**** Reading passage
The Prague Society works in conjunction with the Global Panel Foundation with which it hosts the Hanno R. Ellenbogen Citizenship Award given annually since the year 2000. The Award honours dedication to - and achievement in - public service particularly in Central Europe. Its respected unorthodox methods have attracted and retained many international ties world-wide. In addition to its international endeavours, the Prague Society also publishes a newsletter that is distributed to the local population in the Czech Republic and other international publications.

==Past events==
- 10 September 2020: Public Policy Dinner at the Residence of Royal Thai Embassy - discussions touching on foreign relations of the Czech Republic.
- 30 March 2019: the Prague Society and Global Panel Foundation hosted an event allowing students form UNYP to discuss and comment on the European Elections with the cooperation of the Embassy of Greece in Prague.
- 7 June 2017: The Prague Society organised a Public Policy Discussion hosted by H.E. Dr. Alberts Sarkanis at the Latvian Embassy.
- 28 January 2013: Global Panel and Prague Society support call for the impeachment of the President of the Czech Republic, Václav Klaus.
- 12 January 2013: Prague Society honors the passing of Yuri M. Schmidt.
- 12 October 2012: Prague Society honors the passing of Geraldine Mucha.
- 23 August 2011: Prague Society honors the passing of Jack Layton.
- 5 March 2011: Prague Society honors the passing of Jan Zajíc in Vítkov.
********
**** Record set
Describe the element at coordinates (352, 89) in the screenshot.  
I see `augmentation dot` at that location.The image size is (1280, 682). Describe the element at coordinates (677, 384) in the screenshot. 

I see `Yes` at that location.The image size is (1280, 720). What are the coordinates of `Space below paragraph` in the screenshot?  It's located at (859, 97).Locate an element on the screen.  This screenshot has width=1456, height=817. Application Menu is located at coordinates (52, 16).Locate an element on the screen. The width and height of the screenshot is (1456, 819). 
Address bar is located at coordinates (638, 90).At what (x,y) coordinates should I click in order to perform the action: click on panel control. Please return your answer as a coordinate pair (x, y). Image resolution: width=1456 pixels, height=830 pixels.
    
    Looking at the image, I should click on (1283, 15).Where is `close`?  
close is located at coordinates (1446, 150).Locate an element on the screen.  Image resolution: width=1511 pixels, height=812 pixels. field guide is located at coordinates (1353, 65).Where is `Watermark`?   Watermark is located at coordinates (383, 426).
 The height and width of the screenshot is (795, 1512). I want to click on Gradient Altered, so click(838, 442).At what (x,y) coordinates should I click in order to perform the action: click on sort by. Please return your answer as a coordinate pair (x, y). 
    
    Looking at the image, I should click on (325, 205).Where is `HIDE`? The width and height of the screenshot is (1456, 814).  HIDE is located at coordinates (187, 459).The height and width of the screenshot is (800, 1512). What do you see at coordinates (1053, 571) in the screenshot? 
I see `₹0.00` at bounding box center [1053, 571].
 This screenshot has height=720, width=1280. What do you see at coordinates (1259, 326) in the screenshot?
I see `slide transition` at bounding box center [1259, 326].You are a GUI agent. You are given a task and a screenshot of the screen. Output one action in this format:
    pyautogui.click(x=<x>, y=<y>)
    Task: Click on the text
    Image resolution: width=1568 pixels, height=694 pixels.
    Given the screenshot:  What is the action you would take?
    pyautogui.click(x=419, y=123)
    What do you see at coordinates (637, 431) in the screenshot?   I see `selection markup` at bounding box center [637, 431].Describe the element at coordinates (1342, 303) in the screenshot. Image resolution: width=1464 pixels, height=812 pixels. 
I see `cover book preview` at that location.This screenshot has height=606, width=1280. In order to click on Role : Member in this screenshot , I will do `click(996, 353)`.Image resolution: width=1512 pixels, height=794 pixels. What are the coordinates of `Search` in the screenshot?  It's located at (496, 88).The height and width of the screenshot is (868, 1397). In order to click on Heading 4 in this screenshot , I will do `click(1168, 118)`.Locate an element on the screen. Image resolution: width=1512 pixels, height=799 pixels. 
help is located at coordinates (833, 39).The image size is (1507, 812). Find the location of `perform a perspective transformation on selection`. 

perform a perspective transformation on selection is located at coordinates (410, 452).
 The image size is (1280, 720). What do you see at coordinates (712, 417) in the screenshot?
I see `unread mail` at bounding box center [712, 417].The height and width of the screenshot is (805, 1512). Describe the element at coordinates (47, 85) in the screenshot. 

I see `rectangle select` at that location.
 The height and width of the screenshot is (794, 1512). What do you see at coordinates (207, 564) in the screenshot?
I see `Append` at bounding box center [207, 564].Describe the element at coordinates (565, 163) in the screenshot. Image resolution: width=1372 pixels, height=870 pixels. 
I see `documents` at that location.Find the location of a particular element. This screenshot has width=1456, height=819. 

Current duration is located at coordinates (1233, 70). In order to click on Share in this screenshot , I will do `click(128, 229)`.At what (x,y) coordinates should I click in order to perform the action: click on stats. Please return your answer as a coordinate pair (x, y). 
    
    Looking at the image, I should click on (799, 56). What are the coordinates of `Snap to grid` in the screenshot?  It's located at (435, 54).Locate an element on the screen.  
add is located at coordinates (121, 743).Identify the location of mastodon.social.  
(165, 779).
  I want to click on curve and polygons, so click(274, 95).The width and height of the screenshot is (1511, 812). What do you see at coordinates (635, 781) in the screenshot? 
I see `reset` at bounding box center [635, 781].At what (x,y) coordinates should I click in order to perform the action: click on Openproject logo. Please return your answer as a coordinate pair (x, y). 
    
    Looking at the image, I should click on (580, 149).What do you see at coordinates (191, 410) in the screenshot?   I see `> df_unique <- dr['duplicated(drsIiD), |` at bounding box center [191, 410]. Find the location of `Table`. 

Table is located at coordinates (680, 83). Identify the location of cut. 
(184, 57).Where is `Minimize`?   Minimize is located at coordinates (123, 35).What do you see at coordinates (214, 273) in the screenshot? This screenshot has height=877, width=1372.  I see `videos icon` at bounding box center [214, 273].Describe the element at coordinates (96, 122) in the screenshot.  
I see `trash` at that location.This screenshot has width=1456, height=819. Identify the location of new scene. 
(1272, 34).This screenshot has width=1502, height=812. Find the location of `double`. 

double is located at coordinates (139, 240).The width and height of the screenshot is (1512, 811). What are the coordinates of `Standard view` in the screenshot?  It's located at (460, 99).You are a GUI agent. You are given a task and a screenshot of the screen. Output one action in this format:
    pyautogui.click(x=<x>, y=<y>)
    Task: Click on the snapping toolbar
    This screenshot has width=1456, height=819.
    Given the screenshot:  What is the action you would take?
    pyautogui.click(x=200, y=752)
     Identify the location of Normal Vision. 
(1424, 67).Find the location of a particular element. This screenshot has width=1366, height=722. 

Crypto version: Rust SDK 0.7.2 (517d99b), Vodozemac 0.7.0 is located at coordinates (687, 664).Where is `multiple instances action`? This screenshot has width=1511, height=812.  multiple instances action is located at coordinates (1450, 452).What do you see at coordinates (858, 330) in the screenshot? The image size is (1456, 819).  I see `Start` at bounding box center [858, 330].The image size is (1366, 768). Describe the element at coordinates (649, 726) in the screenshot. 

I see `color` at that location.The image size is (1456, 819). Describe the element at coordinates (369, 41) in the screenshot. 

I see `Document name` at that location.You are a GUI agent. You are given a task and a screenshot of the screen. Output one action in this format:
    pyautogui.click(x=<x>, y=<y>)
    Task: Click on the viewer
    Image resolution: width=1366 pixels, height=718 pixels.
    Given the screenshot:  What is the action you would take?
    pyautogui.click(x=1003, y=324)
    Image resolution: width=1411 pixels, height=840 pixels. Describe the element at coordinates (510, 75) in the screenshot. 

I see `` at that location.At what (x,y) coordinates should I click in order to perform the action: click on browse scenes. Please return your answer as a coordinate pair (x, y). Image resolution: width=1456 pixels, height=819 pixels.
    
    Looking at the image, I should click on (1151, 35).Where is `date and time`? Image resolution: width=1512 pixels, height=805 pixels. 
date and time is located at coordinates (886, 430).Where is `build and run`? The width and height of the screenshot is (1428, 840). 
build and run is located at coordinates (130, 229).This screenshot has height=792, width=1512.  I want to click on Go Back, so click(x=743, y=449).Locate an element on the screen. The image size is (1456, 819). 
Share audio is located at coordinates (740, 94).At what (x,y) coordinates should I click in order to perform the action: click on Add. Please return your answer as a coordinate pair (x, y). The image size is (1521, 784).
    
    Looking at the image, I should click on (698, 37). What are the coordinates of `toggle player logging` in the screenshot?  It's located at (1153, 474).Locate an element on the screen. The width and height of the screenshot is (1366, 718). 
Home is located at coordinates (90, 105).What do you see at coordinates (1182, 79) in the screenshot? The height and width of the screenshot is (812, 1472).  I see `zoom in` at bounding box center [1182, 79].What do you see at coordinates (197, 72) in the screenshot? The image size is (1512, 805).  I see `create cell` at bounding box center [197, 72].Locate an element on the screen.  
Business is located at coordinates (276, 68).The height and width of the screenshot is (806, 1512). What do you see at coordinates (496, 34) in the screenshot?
********
Copy the part of the Prague Society passage that begins with the words containing "The Prague Society works" and ends with "other international publications.", keeping it word for word.

The Prague Society works in conjunction with the Global Panel Foundation with which it hosts the Hanno R. Ellenbogen Citizenship Award given annually since the year 2000. The Award honours dedication to - and achievement in - public service particularly in Central Europe. Its respected unorthodox methods have attracted and retained many international ties world-wide. In addition to its international endeavours, the Prague Society also publishes a newsletter that is distributed to the local population in the Czech Republic and other international publications.